The STL4.320 was originally configured in 4 channel mode powering all of the factory speakers. To be honest, this amp ROCKED in that application. I was almost ready to leave well enough alone and stop with the system that way. With the crossovers doing their job and the sub doing it's job it made for a really nice sounding daily driver. The dynamics of the factory speakers were incredibly improved and the midbass was now actually felt as well as heard. This amp is mounted under the drivers seat and like the 2.350 does not get even remotely warm.

Then I got the wild hair to make changes to change out the front speakers to the PPIs and have pods built for the mids and tweets. Here's the amp started to struggle. It was still in 4 channel mode when I had the pods built. I couldn't get the sound I was looking for at all, it was thin almost hollow (think singing through a paper towel tube). I addressed the pods and the installation and got the sound a bit better, but I suspected that the amp was under powering the PPIs. I then bridged the amp, which is rated for 160WPC in 2 channel mode.
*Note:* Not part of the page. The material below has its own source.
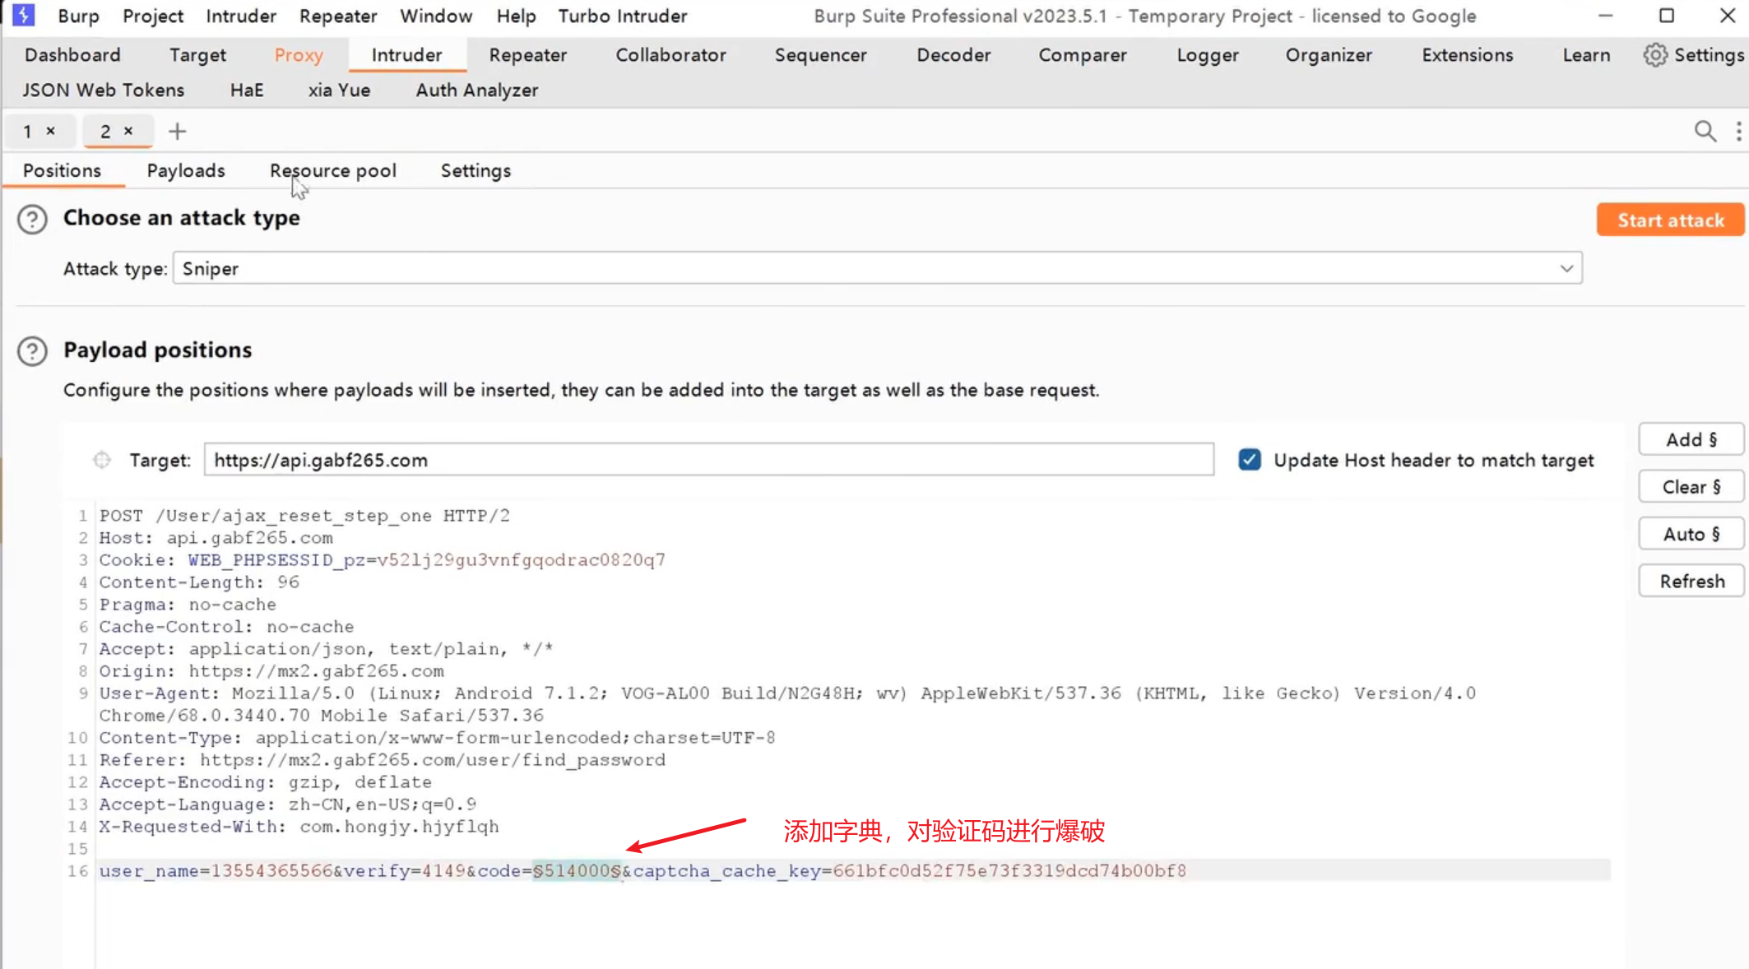The image size is (1749, 969).
Task: Switch to the Payloads tab
Action: (186, 171)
This was a huge improvement in both dynamics (duh) as well as reducing the paper towel effect. I also disconnected the rear fill completely in this setup..
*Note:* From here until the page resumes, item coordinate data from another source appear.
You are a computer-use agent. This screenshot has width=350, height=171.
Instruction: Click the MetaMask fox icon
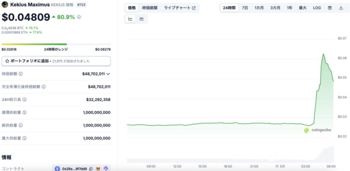pyautogui.click(x=98, y=169)
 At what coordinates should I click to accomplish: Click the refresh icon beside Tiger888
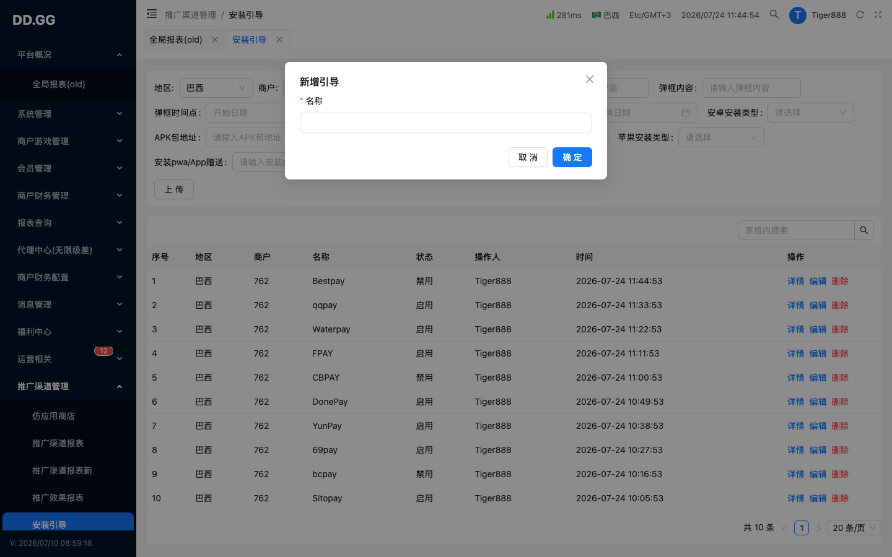[860, 14]
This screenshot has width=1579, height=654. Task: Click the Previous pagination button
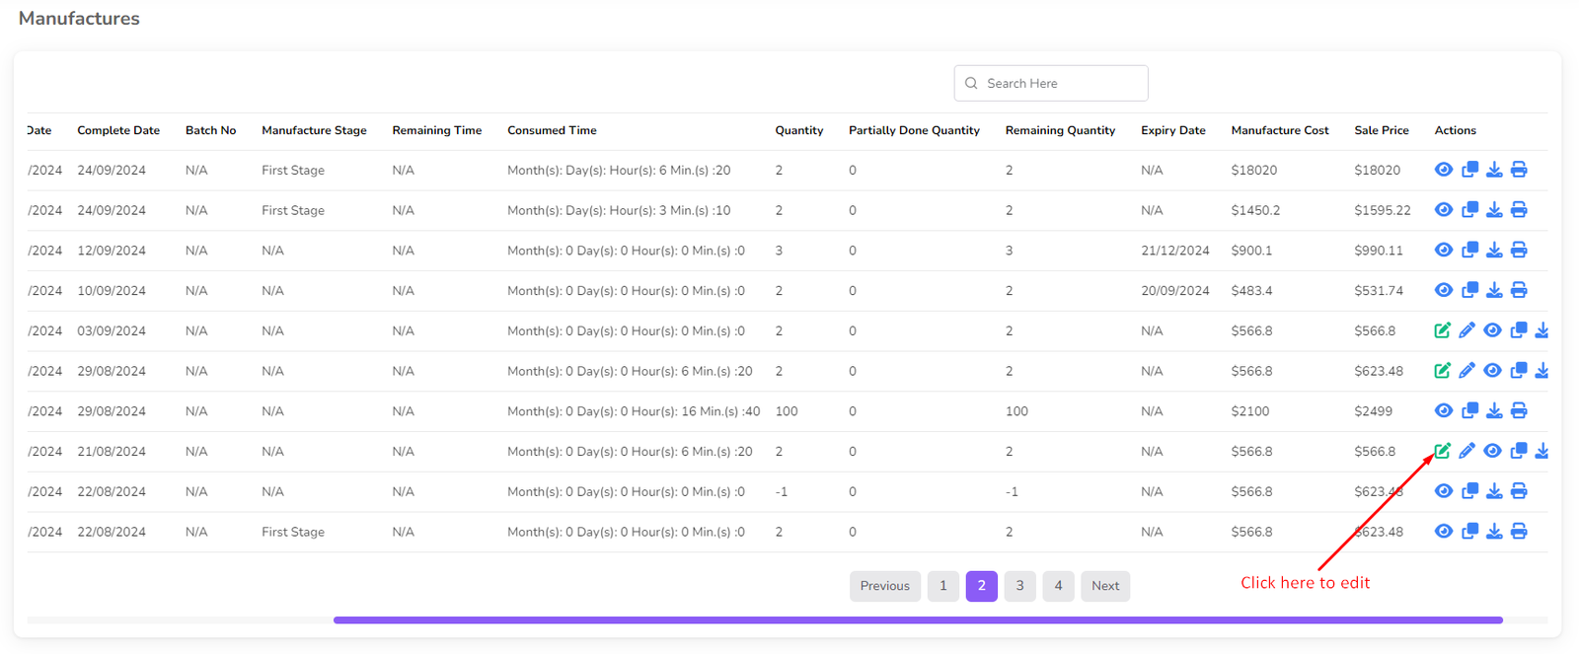click(x=884, y=586)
When bridging I did find some issues that don't exist when in 4 channel mode. They all center around the crossover and gain controls. For the gains, I needed to balance the left and right signals but they are not continuous controls. They are detented (this may be the norm anymore IDK, if so then this is just a gripe), thus making finding that perfect adjustment just out of reach. It's acceptable though. Then comes the crossover settings; in 4 channel mode there is an indipendent setting for the front and the rear channels. The front has a range from 50-4Khz and the rear has a range of 15-500hz, sounds good enough until you bridge the amp. Now you have independent crossovers for each channel, with different ranges, and only a low and high mark on the panel. So trying to set the crossovers the same for each of the bridged channels is a guessing game and since they are detented there's only so many guesses you can make. 

*Overall: * I like the amps when used in standard configurations. Some of the bells and whistles fall a bit short when bridging, although the power is very acceptable in the right application. I am planning on changing the system one more time and adding another Stealth amp (400watt mono version) and either biamping or running active for the fronts.


----------



## billg1230 (Jul 17, 2009)

The PPI's a rather inefficient speakers. They need at least 100 watts to get them going, So I'm not too surprised that the 50w in 4 channel mode wasnt cutting it.
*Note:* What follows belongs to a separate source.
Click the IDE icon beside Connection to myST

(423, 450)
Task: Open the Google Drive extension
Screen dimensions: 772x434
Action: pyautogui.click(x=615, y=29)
That "paper towel roll" sound is probably an effect of your enclusures being too small.
Download winISD speaker modeling program and put the specs for the driver in. You will see a big ol' peak in the response at 200-300 HZ if the enclosure is too small.


----------



## Barnaby (Aug 25, 2009)

The pods are vented through the door panel (3" hole) so it's probably more due to speaker location or something else on the car. I appreciate the advice, I'll model the speakers and see what it spits out.


----------



## AAAAAAA (Oct 5, 2007)

Nice, I am happy that they don't get warm. Nothing can beat these guys power\size\feature\price ratio.

Just in case it was missed, the rears can be used as band pass.


----------